• _EXERCISES TO COMPLETE_
(A) Answer these questions from the text on digital logic design:
(i) Which logic gate functions does it list?
(ii) What two kinds of hardware does it say Digital Logic Design is used to develop?
(iii) According to its definition of computer architecture, what does that blueprint focus largely on?
(B) In the entries that follow the text on digital logic design, swap "Image resolution" for "Screenshot size" and reproduce every entry line with nothing else altered.

• _EXCERPT TO READ_
-- Begin --
Digital Logic Design

Digital Logic Design is a system in electrical and computer engineering that uses simple number values to produce input and output operations. Digital Logic Design is used in a variety of things, such as cell phones, GPS systems and computers.

Digital Logic Basics

Digital Logic is the basis of electronic systems, such as computers and cell phones. Digital Logic is rooted in binary code, a series of zeroes and ones each having an opposite value. This system facilitates the design of electronic circuits that convey information, including logic gates. Digital Logic gate functions include and, or and not. The value system translates input signals into specific output. Digital Logic facilitates computing, robotics and other electronic applications.

Digital Logic Designing

Digital Logic Design is foundational to the fields of electrical engineering and computer engineering. Digital Logic designers build complex electronic components that use both electrical and computational characteristics. These characteristics may involve power, current, logical function, protocol and user input. Digital Logic Design is used to develop hardware, such as circuit boards and microchip processors. This hardware processes user input, system protocol and other data in computers, navigational systems, cell phones or other high-tech systems.

Computer Architecture

In computer science and computer engineering, computer architecture or digital computer organization is the conceptual design and fundamental operational structure of a computer system. It’s a blueprint and functional description of requirements and design implementations for the various parts of a computer, focusing largely on the way by which the central processing unit (CPU) performs internally and accesses addresses in memory.

It may also be defined as the science and art of selecting and interconnecting hardware components to create computers that meet functional, performance and cost goals.
-- End --
• _INPUT_
-- Begin --
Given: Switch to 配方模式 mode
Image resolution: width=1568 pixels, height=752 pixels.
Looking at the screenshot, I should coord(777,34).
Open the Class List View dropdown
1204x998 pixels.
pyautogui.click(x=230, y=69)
-- End --
• _ANSWERS FOR THE EXERCISE_
(A)
(i) And, or and not.
(ii) Circuit boards and microchip processors.
(iii) The way the central processing unit (CPU) performs internally and accesses addresses in memory.

(B)
Given: Switch to 配方模式 mode
Screenshot size: width=1568 pixels, height=752 pixels.
Looking at the screenshot, I should coord(777,34).
Open the Class List View dropdown
1204x998 pixels.
pyautogui.click(x=230, y=69)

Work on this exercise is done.